Understanding Board Foot Measurement
A board foot represents a volume unit specific to lumber: one square foot of surface area measuring one inch thick. This standardized measure exists because raw timber comes in different thicknesses, widths, and lengths, making simple area calculations insufficient.
Formally, one board foot equals:
- 144 cubic inches
- 1/12 of a cubic foot
- A 12" × 12" × 1" block of wood
The system originated in North America and remains the standard in the USA and Canada. Knowing board footage helps you compare prices fairly across different board sizes and negotiate with suppliers on a consistent volumetric basis.
Board Foot Formula
Converting raw dimensions into board footage requires careful attention to units. Length must be in feet; width and thickness must be in inches. This mixed-unit convention reflects how lumber is typically measured on job sites and in inventory systems.

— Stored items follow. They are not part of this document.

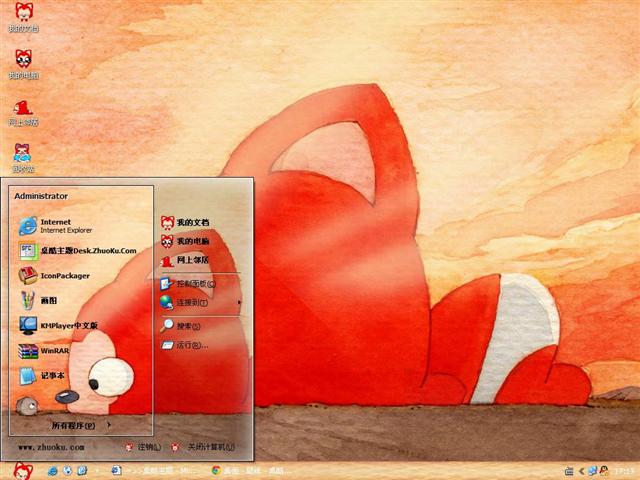
Task: Click the 关闭计算机 (Shut Down) button
Action: (200, 446)

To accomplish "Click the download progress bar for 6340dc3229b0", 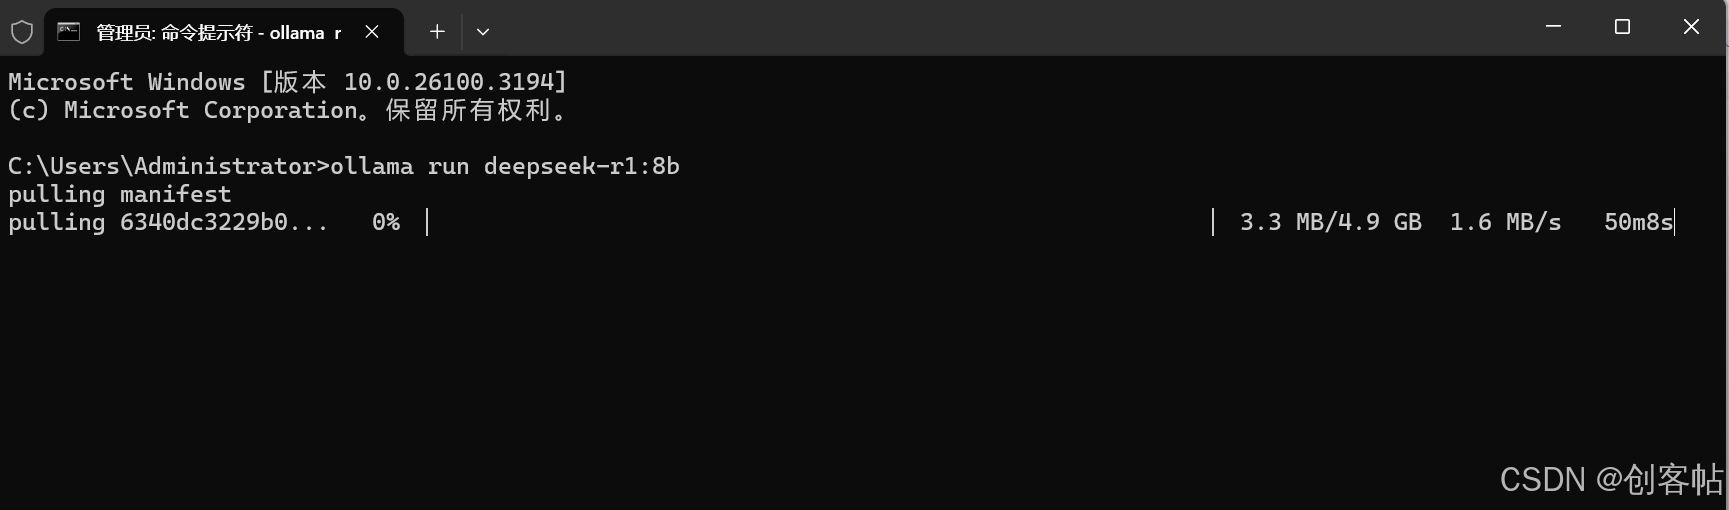I will pos(820,222).
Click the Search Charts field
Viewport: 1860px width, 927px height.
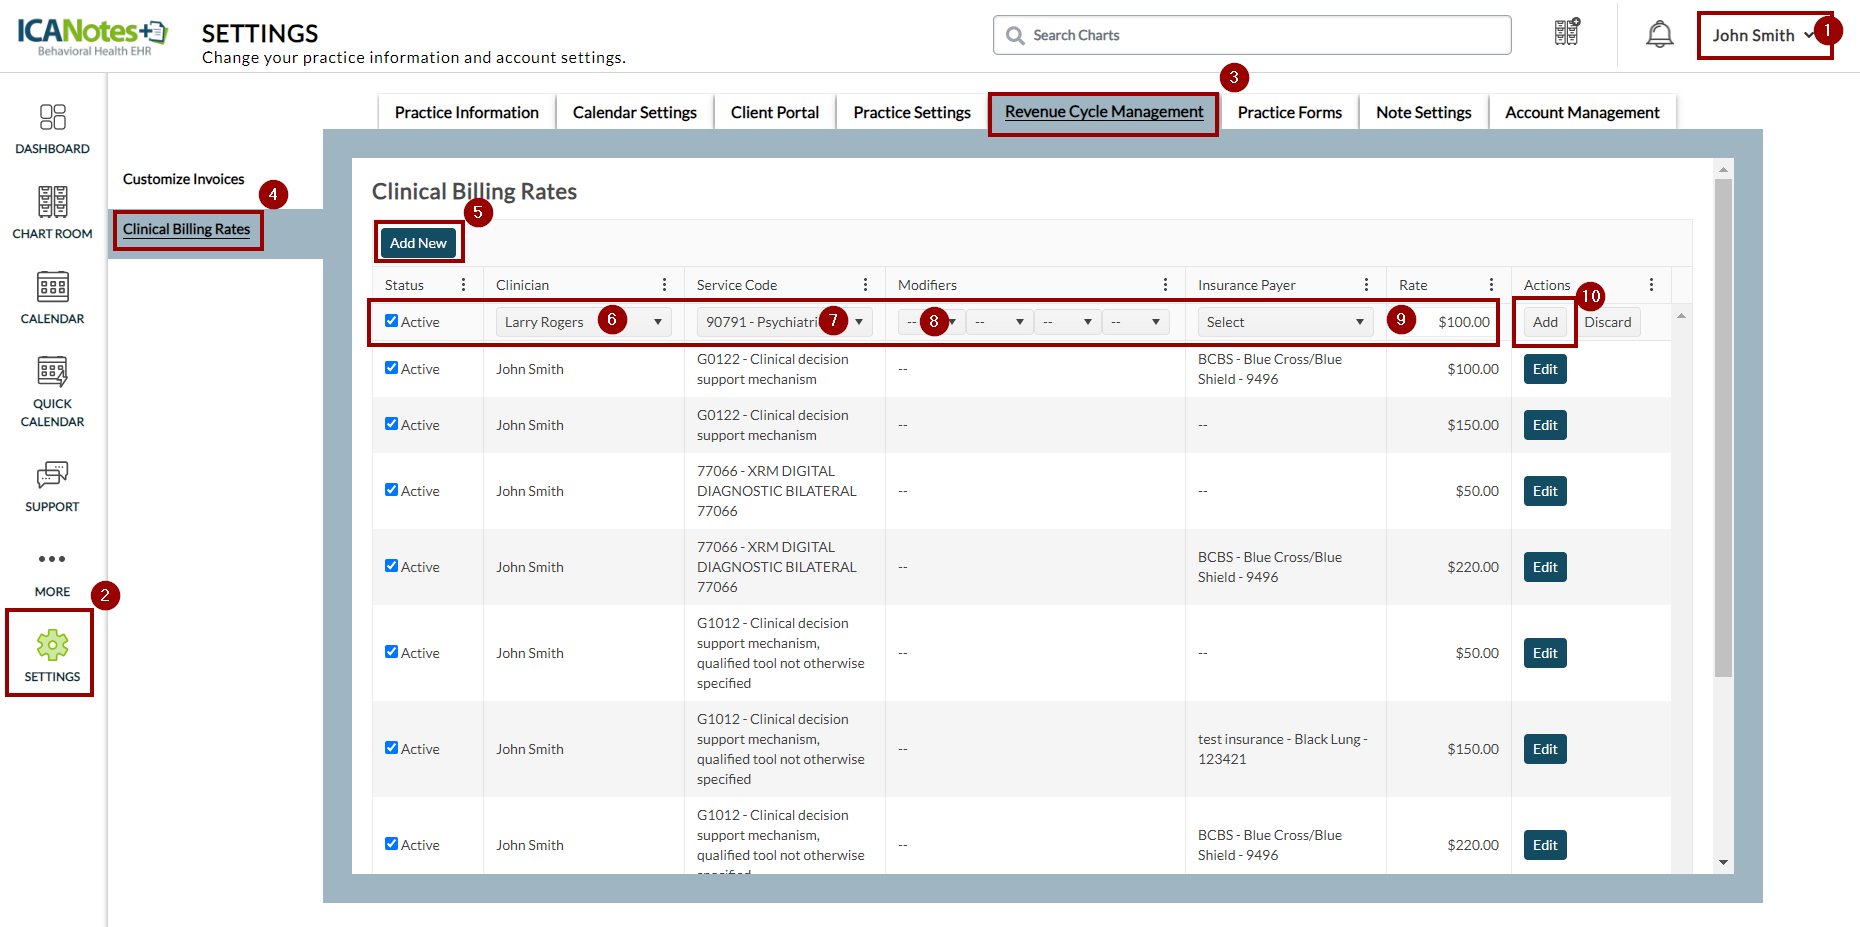point(1252,35)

Board feet = (Length [ft] × Width [in] × Thickness [in]) ÷ 12
Total cost = Board feet × Price per board foot
Length— Measured in feet; the longest dimension of the boardWidth— Measured in inches; the side-to-side dimensionThickness— Measured in inches; the vertical dimension from top to bottom facePrice per board foot— Cost per BF unit; multiply total BF by this rate
Worked Example: Five Hardwood Boards
Imagine sourcing five pieces of hardwood flooring, each 8 feet long, 10 inches wide, and 1.25 inches thick. For a single board:
8 × 10 × 1.25 ÷ 12 = 8.33 board feet
Multiply by the number of pieces: 8.33 × 5 = 41.65 board feet. If the supplier charges £6.50 per board foot, your total cost is £270.73. Breaking the calculation into per-piece volume first prevents unit-conversion errors, especially when ordering multiple items of identical dimensions.
Board Feet Versus Linear and Square Footage
These three measurements serve different purposes and should never be confused:
- Linear foot: A simple length measurement (1 ft in one direction). A 2×4 board 10 feet long = 10 linear feet, regardless of thickness.

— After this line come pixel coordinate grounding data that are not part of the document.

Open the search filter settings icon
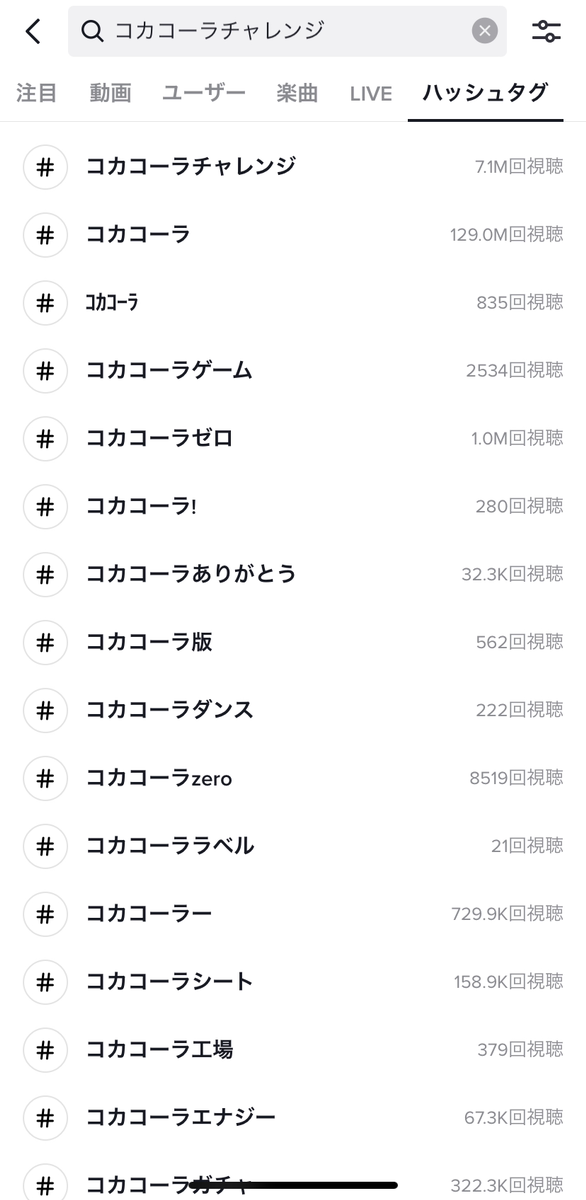The height and width of the screenshot is (1200, 586). 546,31
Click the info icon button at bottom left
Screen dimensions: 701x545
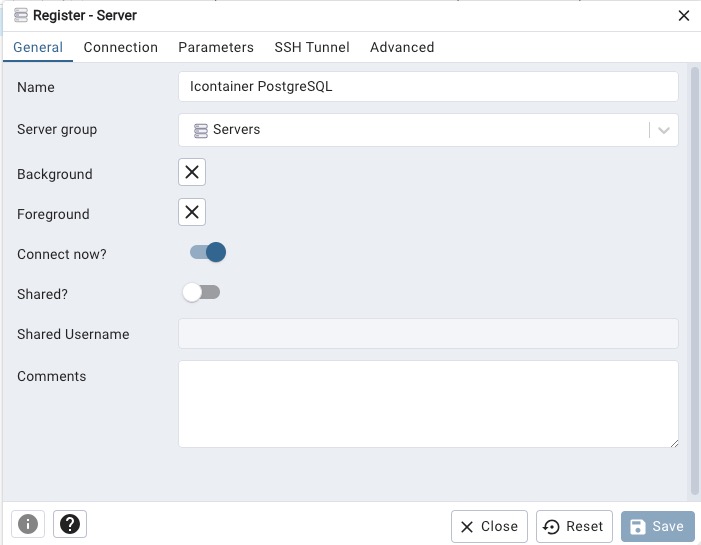click(28, 524)
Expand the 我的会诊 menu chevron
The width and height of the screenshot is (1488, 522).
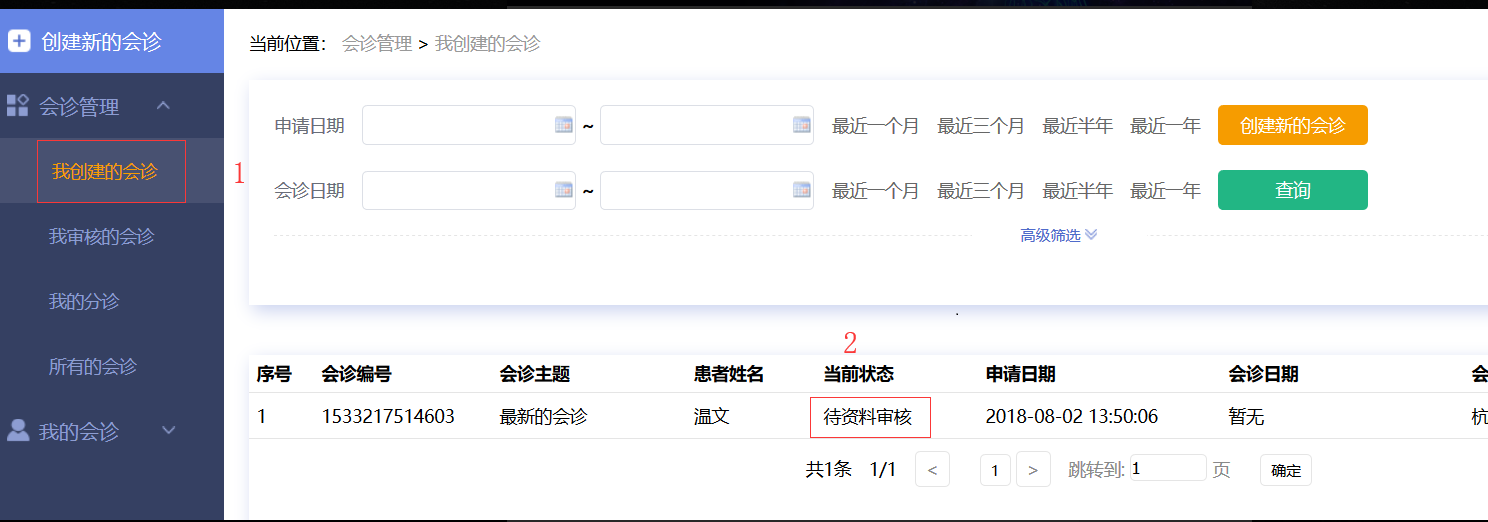coord(168,431)
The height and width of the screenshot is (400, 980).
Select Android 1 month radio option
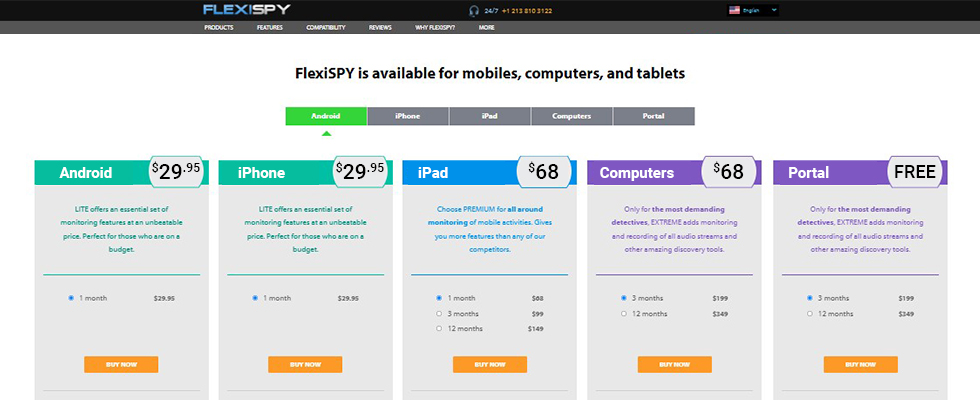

- Square foot: Area measurement (length × width). A 4×8 plywood sheet = 32 square feet, but thickness is ignored.
- Board foot: Volume measurement (length × width × thickness ÷ 12). Critical for comparing solid wood purchases.

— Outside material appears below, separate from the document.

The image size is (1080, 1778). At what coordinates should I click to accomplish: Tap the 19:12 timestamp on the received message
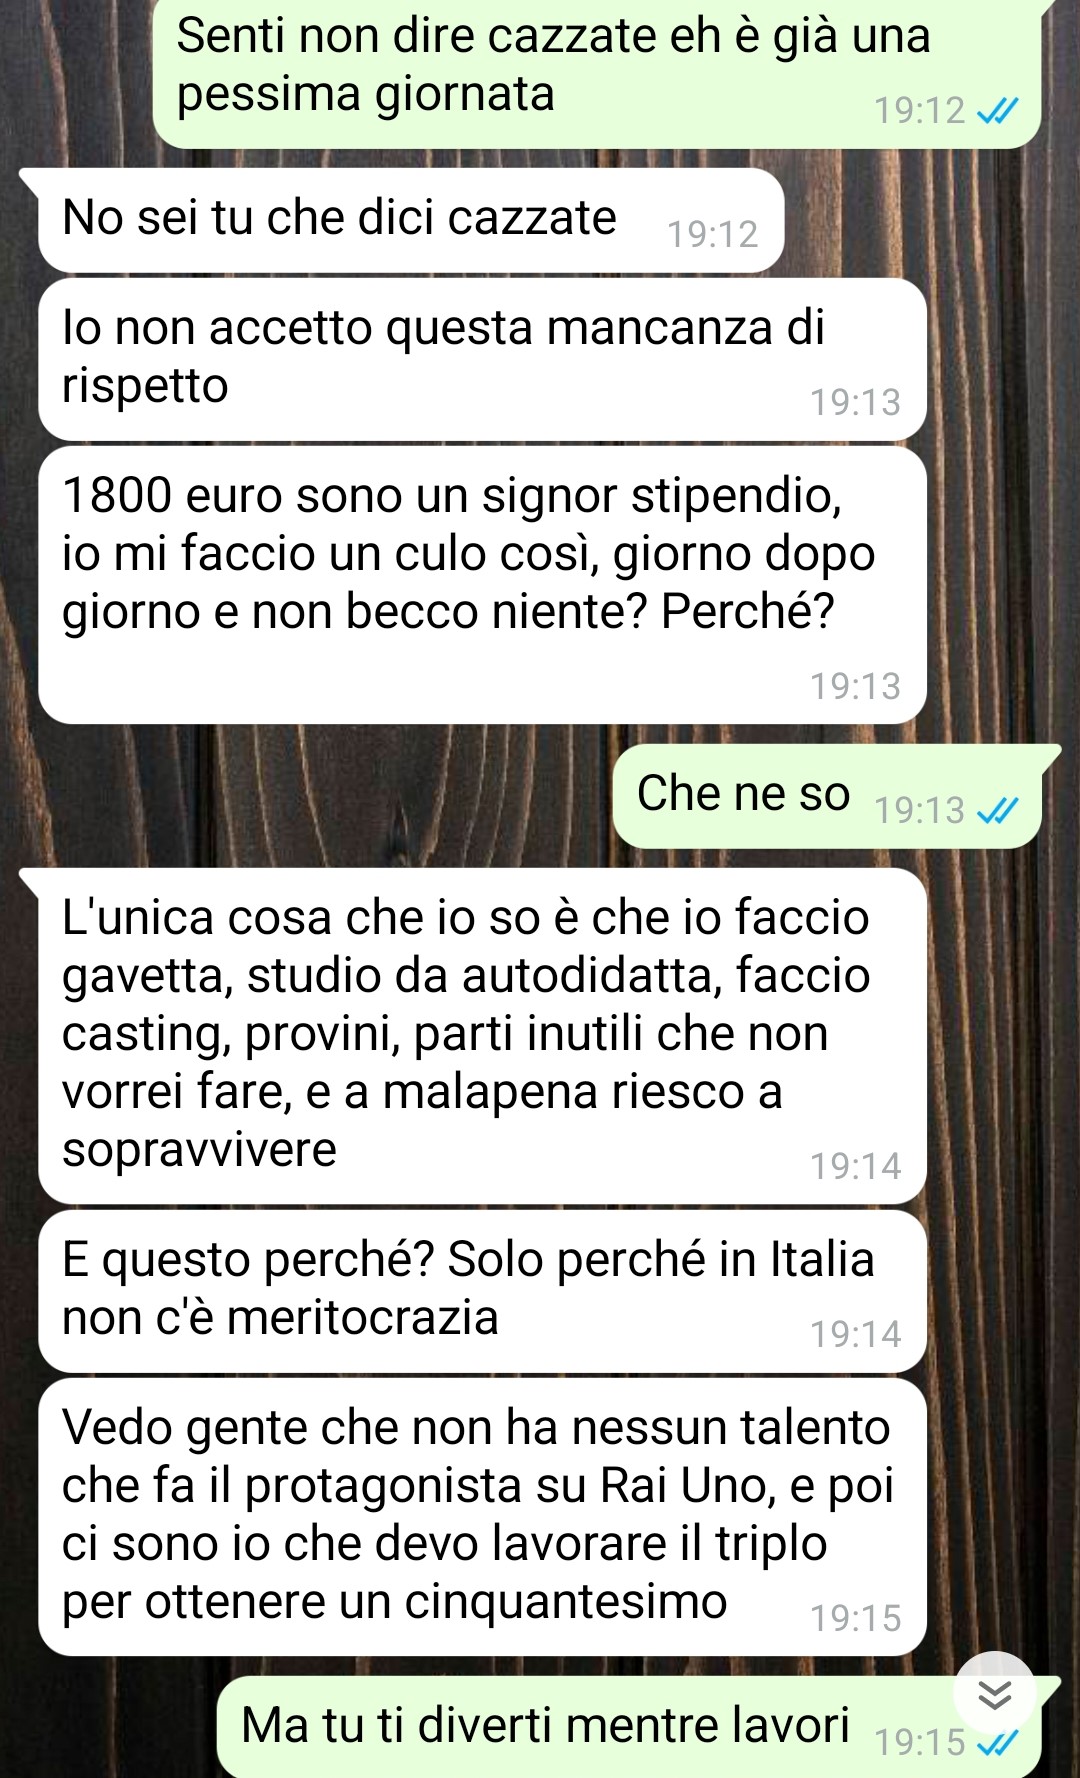tap(713, 234)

A 320 sq ft surface with 1-inch depth contains 320 board feet. The same 320 sq ft area at 2-inch depth contains 640 board feet. Thickness always matters for board foot calculations.
Common Mistakes to Avoid
Accurate board foot calculations depend on careful measurement and unit consistency.
- Forgetting the unit conversion factor — The divisor of 12 exists because width and thickness are in inches while length is in feet. Omitting it or applying it incorrectly will skew results by orders of magnitude. Always divide by 12 as the final step.
- Measuring nominal versus actual dimensions — A 2×4 timber is not actually 2 inches by 4 inches; it's roughly 1.5 × 3.5 inches after milling. Always measure the actual piece, not the nominal label. Assuming nominal sizes leads to overestimates of 10–15%.
- Confusing logs with dressed lumber — Calculating board feet in a freshly felled log requires specialized tables (Doyle rule or International ¼-inch rule) because waste varies. Standard board foot formulas apply only to finished, rectangular boards.
- Ignoring bark and knots in estimates — Defects and bark contribute to weight but may not yield usable lumber. Experienced buyers add 10–15% to their calculated needs to account for waste from planing, knots, and cracks.